Dans le cadre de la loi SRU et des der­niers dis­po­si­tifs de la loi ELAN, les pou­voirs publics et les pro­mo­teurs cherchent à den­si­fier le tis­su urbain exis­tant pour ne pas gri­gno­ter la terre agri­cole et le patri­moine natu­rel. L’ar­chi­tecte Spi­net­to s’est éver­tué à pré­sen­ter les par­tis pris et les argu­men­ter ; mais, tout suite, cer­tains rive­rains ont dénon­cé la nature et le site du pro­jet de loge­ments sociaux. La colère ani­mait les pre­miers échanges avec la muni­ci­pa­li­té, repré­sen­tée par Michel Près, en charge de la concer­ta­tion. Un rive­rain l’a inter­pel­lé : « On nous concerte pour nous dire que le pro­jet est déjà fice­lé ! »  Sur Inter­net, un autre rive­rain, habi­tant à Mau­re­court, s’est insur­gé :  » Fou­tage de gueule !  La Mai­rie d’An­dré­sy fait de la concer­ta­tion uni­que­ment en direc­tion de ses élec­teurs. La Rue des Beau­vettes est à che­val sur André­sy d’un côté de la rue et Mau­re­court de l’autre (j’ha­bite Mau­re­court et évi­dem­ment, comme mes voi­sins mau­re­cour­tois, je n’ai pas été convié à cette réunion). Il s’a­git donc bien d’un pro­jet qui peut faire contro­verse. »

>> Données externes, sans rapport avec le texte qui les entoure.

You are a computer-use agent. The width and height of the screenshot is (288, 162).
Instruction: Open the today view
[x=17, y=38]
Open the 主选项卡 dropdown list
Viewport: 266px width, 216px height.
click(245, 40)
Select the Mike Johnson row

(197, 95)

En réa­li­té, la Mai­rie d’An­dré­sy a convié tous les rive­rains concer­nés d’un côté comme de l’autre du pro­jet. On a même vu une adjointe au maire de Mau­re­court par­ti­ci­per aux ate­liers de concer­ta­tion. Pen­dant la cam­pagne muni­ci­pale, l’é­quipe majo­ri­taire andré­sienne a, métho­di­que­ment, tes­té la for­mule des ate­liers pour faire res­sor­tir d’une manière col­lec­tive des points impor­tants qui pour­raient faire l’ob­jet de modi­fi­ca­tions de cer­tains pro­jets de la ville.

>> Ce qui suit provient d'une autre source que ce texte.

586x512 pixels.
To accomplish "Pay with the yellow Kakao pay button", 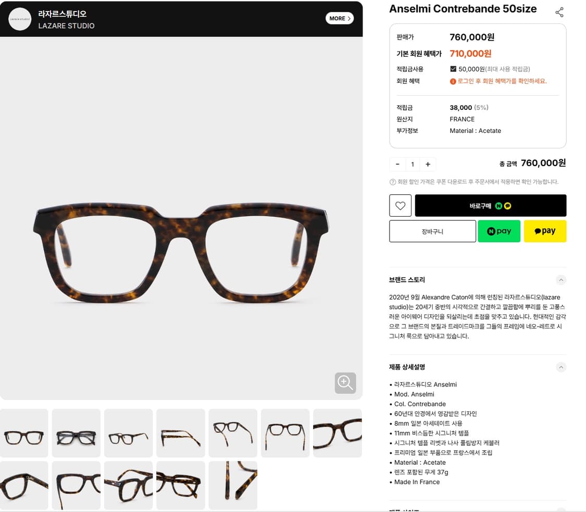I will 545,231.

Après des dis­cus­sions de presque une heure, les rive­rains ont eu le temps d’é­chan­ger sur la nature, les enjeux et les pro­blèmes récur­rents lors d’un clas­sique pro­jet de construc­tion à l’échelle locale : den­si­té trop grande, cir­cu­la­tion impor­tante, places de par­king, pro­blèmes liés à la sécu­ri­té des biens et des per­sonnes, amé­na­ge­ments pour entrer et sor­tir de la Rue des Beau­vettes. Com­ment réa­li­ser le chan­tier et, sur­tout, com­ment ne pas impac­ter le cadre de vie actuel des riverains ?

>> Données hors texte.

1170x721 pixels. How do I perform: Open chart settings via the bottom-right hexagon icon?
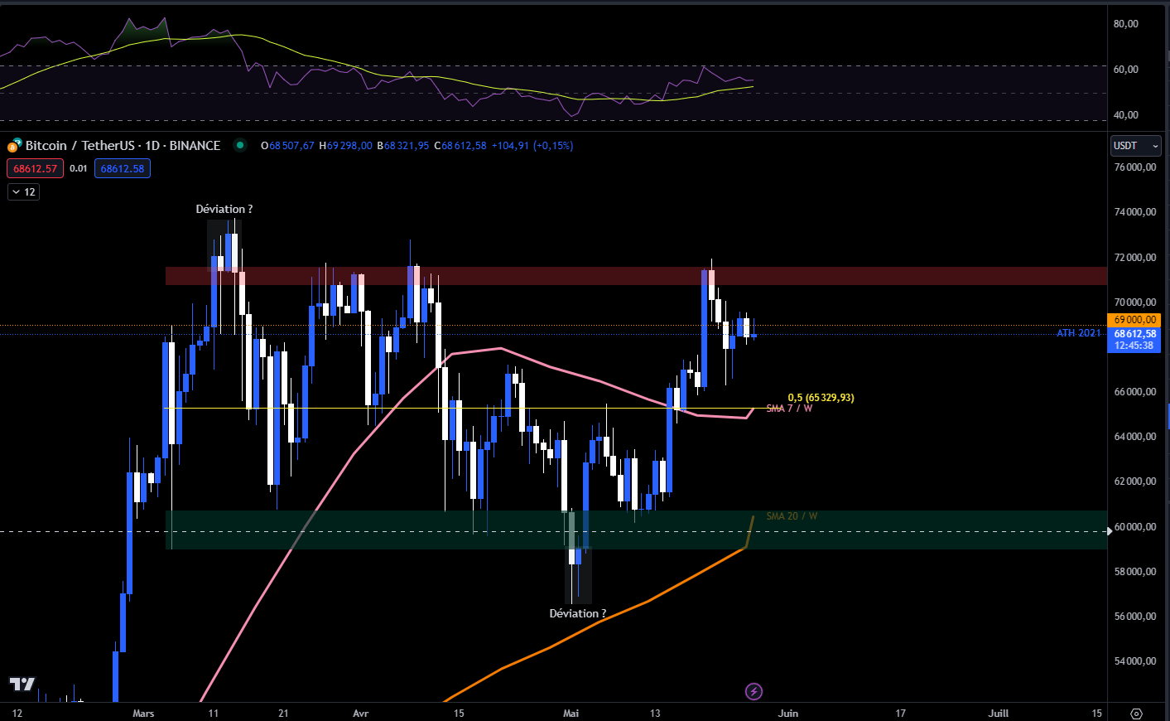1135,713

A la suite de ces ate­liers, quatre porte-parole des ate­liers ont expli­qué au public des points « diver­geants » à négo­cier ou modi­fier dans un ave­nir proche. Le maire s’est enga­gé à pro­duire une note de syn­thèse qui sera lar­ge­ment dif­fu­sé auprès des riverains.

Plus de transparence

D’une manière trans­pa­rente, Lio­nel Wastl, maire d’An­dré­sy, a com­pris la colère de cer­tains, « mais il est nor­mal que la concer­ta­tion se fasse ain­si car elle fait par­tie de la démarche que nous prô­nons depuis des années. » On a pris connais­sance de « ce pro­jet le 20 juin, et la prio­ri­té était de faire du par­ti­ci­pa­tif pour sep­tembre. »  Ces ate­liers ont démon­tré l’u­ti­li­té afin de bais­ser la ten­sion entre les pro­mo­teurs, les élus et les habi­tants. Il est aus­si à noter que ce type d’exer­cice implique un enga­ge­ment muni­ci­pal et demande aus­si la pré­sence des rive­rains, qui sont aus­si capables de cocons­truire un pro­jet. « La somme des inté­rêts indi­vi­duels pour­rait entraî­ner, là ce soir, quelque chose de posi­tif col­lec­ti­ve­ment. » Pro­chain ren­dez-vous, le 4 novembre pour une res­ti­tu­tion et des solu­tions à porter.